— What the task asks —
This task calls for printing every entry exactly.

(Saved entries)
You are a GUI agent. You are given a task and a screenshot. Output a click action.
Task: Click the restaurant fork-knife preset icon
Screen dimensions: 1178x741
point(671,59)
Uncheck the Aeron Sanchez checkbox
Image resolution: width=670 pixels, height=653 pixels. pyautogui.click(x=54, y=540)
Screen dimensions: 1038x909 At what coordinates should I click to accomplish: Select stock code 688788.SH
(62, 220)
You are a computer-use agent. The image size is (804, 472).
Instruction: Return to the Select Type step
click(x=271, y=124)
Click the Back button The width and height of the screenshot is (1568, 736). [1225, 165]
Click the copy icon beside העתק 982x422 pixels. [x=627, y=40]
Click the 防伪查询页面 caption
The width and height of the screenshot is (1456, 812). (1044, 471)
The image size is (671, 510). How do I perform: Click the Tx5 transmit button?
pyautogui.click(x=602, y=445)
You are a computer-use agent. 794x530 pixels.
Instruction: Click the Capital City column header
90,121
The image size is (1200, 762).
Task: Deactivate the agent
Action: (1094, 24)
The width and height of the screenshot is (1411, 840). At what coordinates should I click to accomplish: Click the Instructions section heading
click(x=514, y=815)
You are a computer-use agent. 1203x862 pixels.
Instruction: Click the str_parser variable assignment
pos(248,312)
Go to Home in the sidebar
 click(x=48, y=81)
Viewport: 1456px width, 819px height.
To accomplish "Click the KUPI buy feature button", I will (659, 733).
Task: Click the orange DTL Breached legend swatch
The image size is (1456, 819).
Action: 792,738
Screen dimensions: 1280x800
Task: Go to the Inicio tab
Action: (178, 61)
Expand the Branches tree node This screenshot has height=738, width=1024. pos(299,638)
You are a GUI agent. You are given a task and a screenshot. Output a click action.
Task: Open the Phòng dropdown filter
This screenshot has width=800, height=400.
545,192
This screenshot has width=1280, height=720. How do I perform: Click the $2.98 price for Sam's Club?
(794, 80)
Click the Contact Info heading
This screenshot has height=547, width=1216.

— Result of this task —
You are a GUI agent. You are given a task and a screenshot. Output a click action.
Task: Click the restaurant fork-knife preset icon
Screen dimensions: 1178x741
point(671,59)
Uncheck the Aeron Sanchez checkbox
Image resolution: width=670 pixels, height=653 pixels. pyautogui.click(x=54, y=540)
Screen dimensions: 1038x909 At what coordinates should I click to accomplish: Select stock code 688788.SH
(62, 220)
You are a computer-use agent. The image size is (804, 472).
Instruction: Return to the Select Type step
click(x=271, y=124)
Click the Back button The width and height of the screenshot is (1568, 736). [1225, 165]
Click the copy icon beside העתק 982x422 pixels. [x=627, y=40]
Click the 防伪查询页面 caption
The width and height of the screenshot is (1456, 812). (1044, 471)
The image size is (671, 510). How do I perform: Click the Tx5 transmit button?
pyautogui.click(x=602, y=445)
You are a computer-use agent. 794x530 pixels.
Instruction: Click the Capital City column header
90,121
The image size is (1200, 762).
Task: Deactivate the agent
Action: (1094, 24)
The width and height of the screenshot is (1411, 840). At what coordinates should I click to accomplish: Click the Instructions section heading
click(x=514, y=815)
You are a computer-use agent. 1203x862 pixels.
Instruction: Click the str_parser variable assignment
pos(248,312)
Go to Home in the sidebar
 click(x=48, y=81)
Viewport: 1456px width, 819px height.
To accomplish "Click the KUPI buy feature button", I will (659, 733).
Task: Click the orange DTL Breached legend swatch
The image size is (1456, 819).
Action: 792,738
Screen dimensions: 1280x800
Task: Go to the Inicio tab
Action: (178, 61)
Expand the Branches tree node This screenshot has height=738, width=1024. pos(299,638)
You are a GUI agent. You are given a task and a screenshot. Output a click action.
Task: Open the Phòng dropdown filter
This screenshot has width=800, height=400.
545,192
This screenshot has width=1280, height=720. How do I perform: Click the $2.98 price for Sam's Club?
(794, 80)
Click the Contact Info heading
This screenshot has height=547, width=1216.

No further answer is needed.